::: RECORDS PROVIDED

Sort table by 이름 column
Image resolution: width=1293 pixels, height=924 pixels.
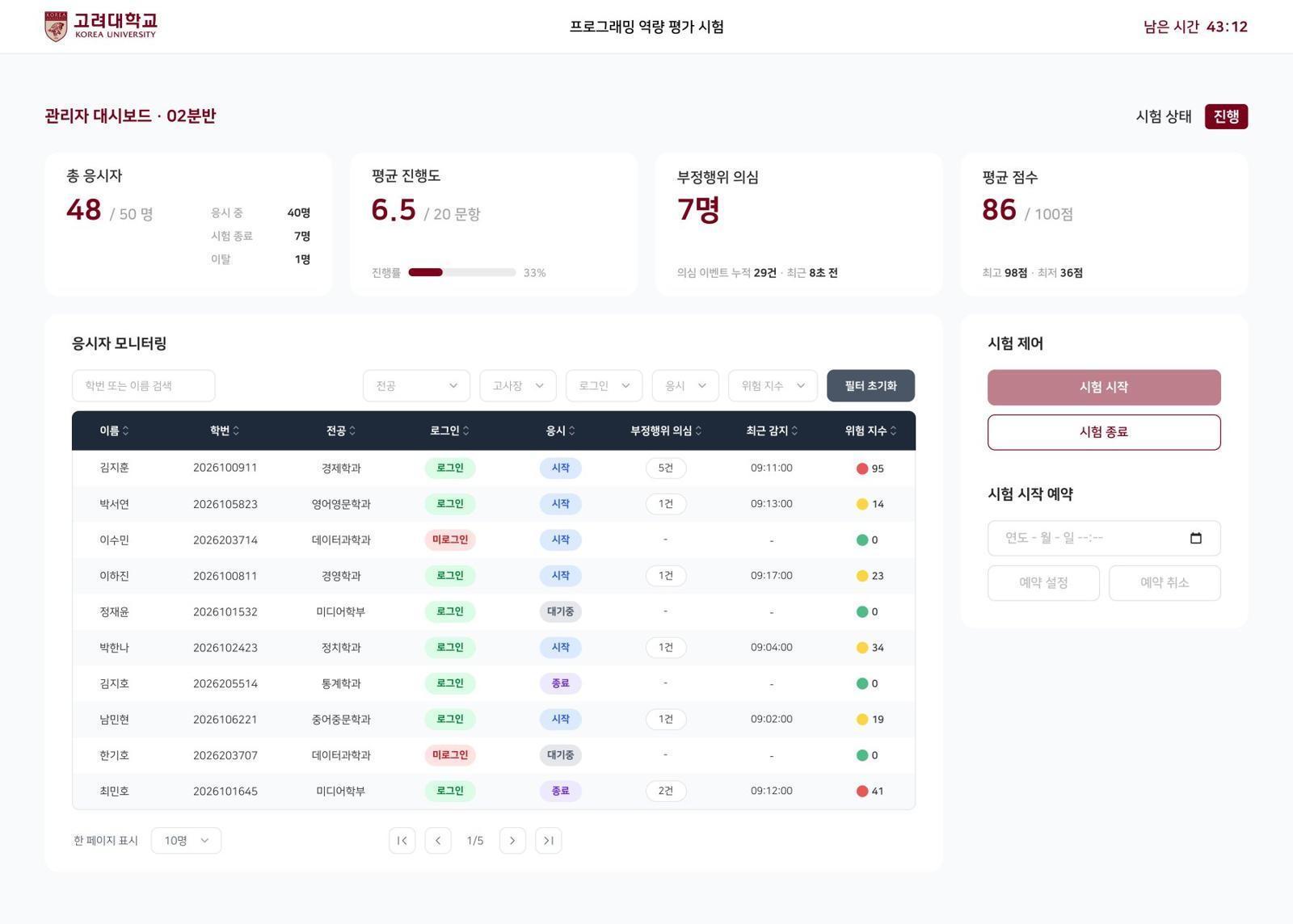[114, 431]
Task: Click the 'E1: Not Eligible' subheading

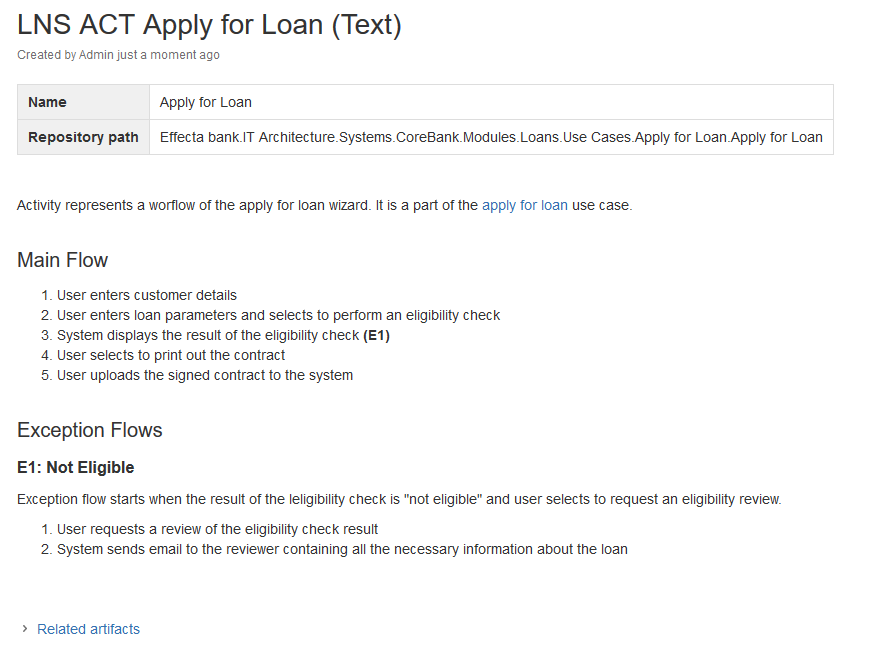Action: (75, 468)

::::::

EXERCISE
Please make an exact copy of the whole listing and leave out its pictures.

SOLUTION FOR THIS PROBLEM
Sort table by 이름 column
Image resolution: width=1293 pixels, height=924 pixels.
[114, 431]
Task: Click the 'E1: Not Eligible' subheading

Action: (75, 468)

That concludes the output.